Instructions to follow. Copy every line of the following data that includes the string "agent".
[[ Records shown open ]]
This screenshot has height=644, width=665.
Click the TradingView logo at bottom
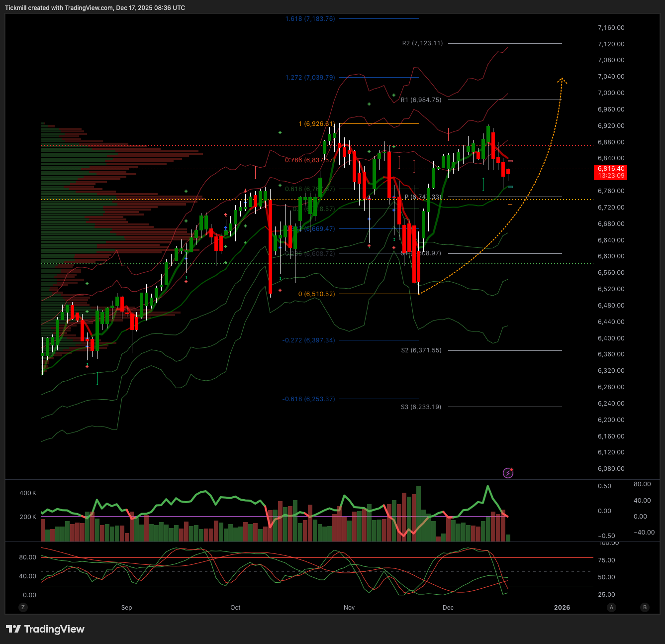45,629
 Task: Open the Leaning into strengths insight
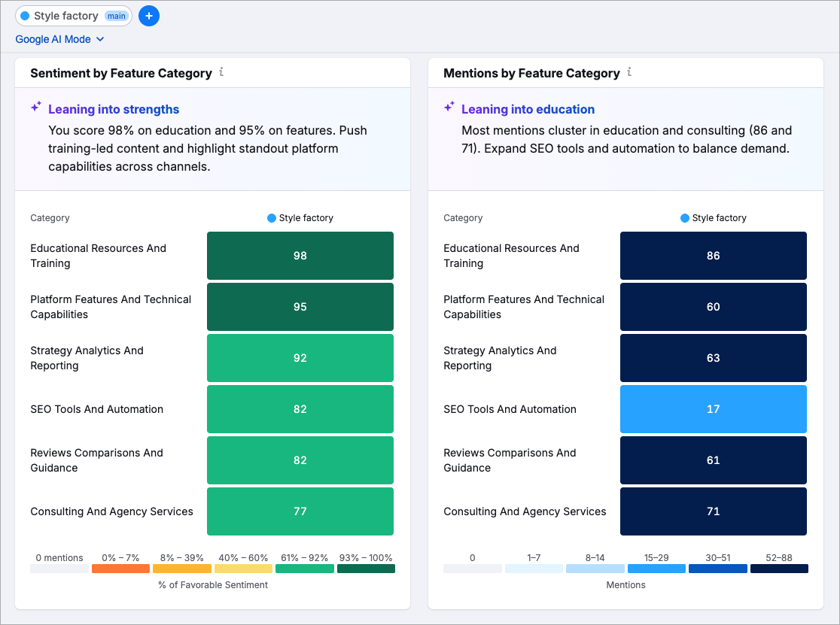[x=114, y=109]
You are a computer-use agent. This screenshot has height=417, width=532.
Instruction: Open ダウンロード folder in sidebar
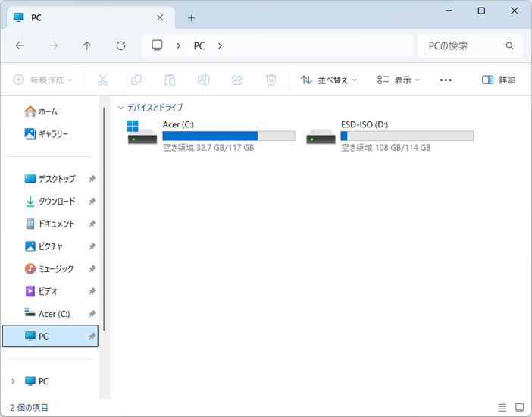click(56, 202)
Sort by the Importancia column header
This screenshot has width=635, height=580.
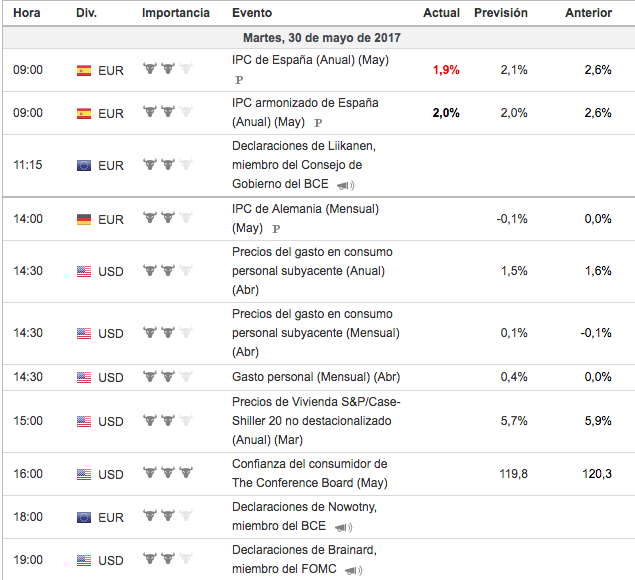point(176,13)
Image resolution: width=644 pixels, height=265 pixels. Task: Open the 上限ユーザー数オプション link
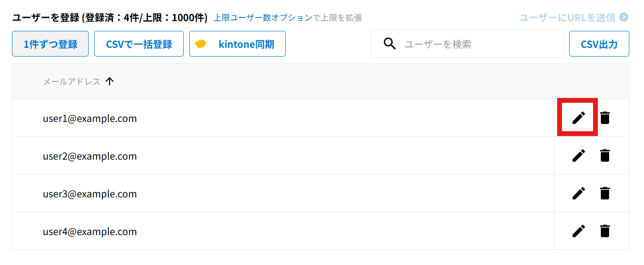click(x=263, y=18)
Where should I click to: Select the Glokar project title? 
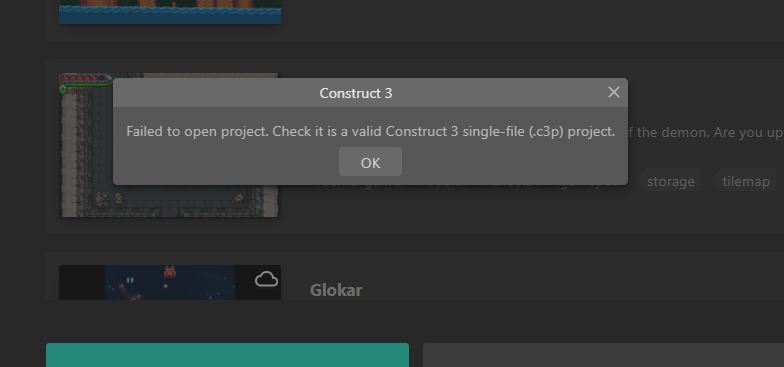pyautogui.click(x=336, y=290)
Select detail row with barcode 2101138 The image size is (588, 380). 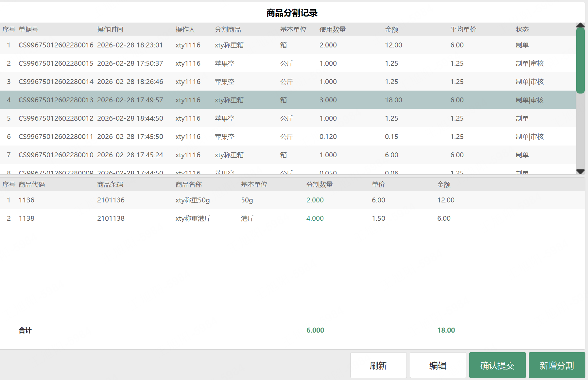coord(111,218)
[[ Records shown closed ]]
[[ Records shown open ]]
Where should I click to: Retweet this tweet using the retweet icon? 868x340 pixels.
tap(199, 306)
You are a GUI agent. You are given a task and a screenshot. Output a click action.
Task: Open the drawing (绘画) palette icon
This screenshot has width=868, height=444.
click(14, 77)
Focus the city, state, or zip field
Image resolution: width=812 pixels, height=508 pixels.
[[ Records shown closed ]]
[[ Records shown open ]]
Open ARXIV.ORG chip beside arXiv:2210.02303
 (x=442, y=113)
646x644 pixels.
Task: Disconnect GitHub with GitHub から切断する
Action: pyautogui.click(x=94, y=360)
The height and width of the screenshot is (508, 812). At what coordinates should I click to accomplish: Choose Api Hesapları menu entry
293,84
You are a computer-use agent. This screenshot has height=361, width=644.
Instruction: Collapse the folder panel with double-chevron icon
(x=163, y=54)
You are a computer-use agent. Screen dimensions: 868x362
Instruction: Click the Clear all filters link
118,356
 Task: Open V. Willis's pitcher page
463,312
[[ Records shown closed ]]
Result of this exercise.
You are a computer-use agent. This screenshot has height=417, width=532.
You are a GUI agent. You are given a task and a screenshot. Output a click action.
You are a computer-use agent. This screenshot has height=361, width=644.
You are a computer-use agent. Screen dimensions: 868x362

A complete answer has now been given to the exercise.